HHS and AHRQ said the awards will go to long COVID clinics that particularly treat underserved, rural, vulnerable, and minority populations. These are the groups that are disproportionately impacted by long COVID, the agencies said.

“The Biden-Harris Administration is supporting patients, doctors and caregivers by providing science-based best practices for treating long COVID, maintaining access to insurance coverage, and protecting the rights of workers as they return to jobs while coping with the uncertainties of their illness,” Becerra said of the funding announcements. “Treatment of Long COVID is a major focus for HHS, and AHRQ is helping lead the way through grants to investigate best practices and get useful guidance to doctors, hospitals, and patients.”

Clinics will use the funding to expand patient access to care and create new care delivery models and best practices for treating and managing long COVID. Additionally, the grants will help clinics support primary care providers and deliver long COVID education.

This comes as long COVID presents a pressing problem in chronic disease management.

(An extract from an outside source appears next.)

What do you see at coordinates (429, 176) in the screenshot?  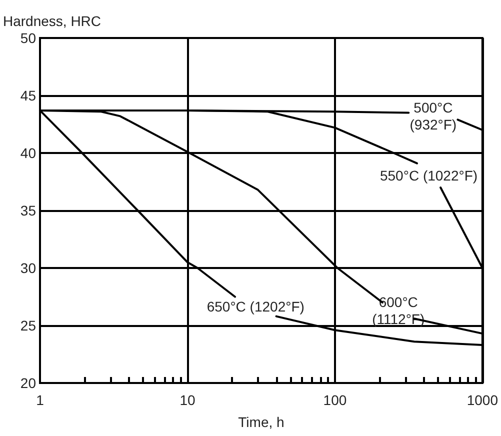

The illness is described as “signs, symptoms, and conditions that continue or develop after an initial COVID-19 infection, with people experiencing persistent, varying, and potentially disabling health impacts,” HHS and AHRQ said in their press release.

Ideally, the grant funding will help eradicate some of the barriers that are keeping individuals from long COVID treatment and management.

“Emerging research continues to transform the way we think about and treat Long COVID. To accelerate understanding and breakthroughs we’ll need to continue to work together,” Adm. Rachel L. Levine, MD, assistant secretary for Health at HHS, said in the press release. “Without diagnostic tests and treatments specific for Long COVID conditions, drawing on the collective experience of healthcare providers is critical in ensuring patients receive the care and support they need.”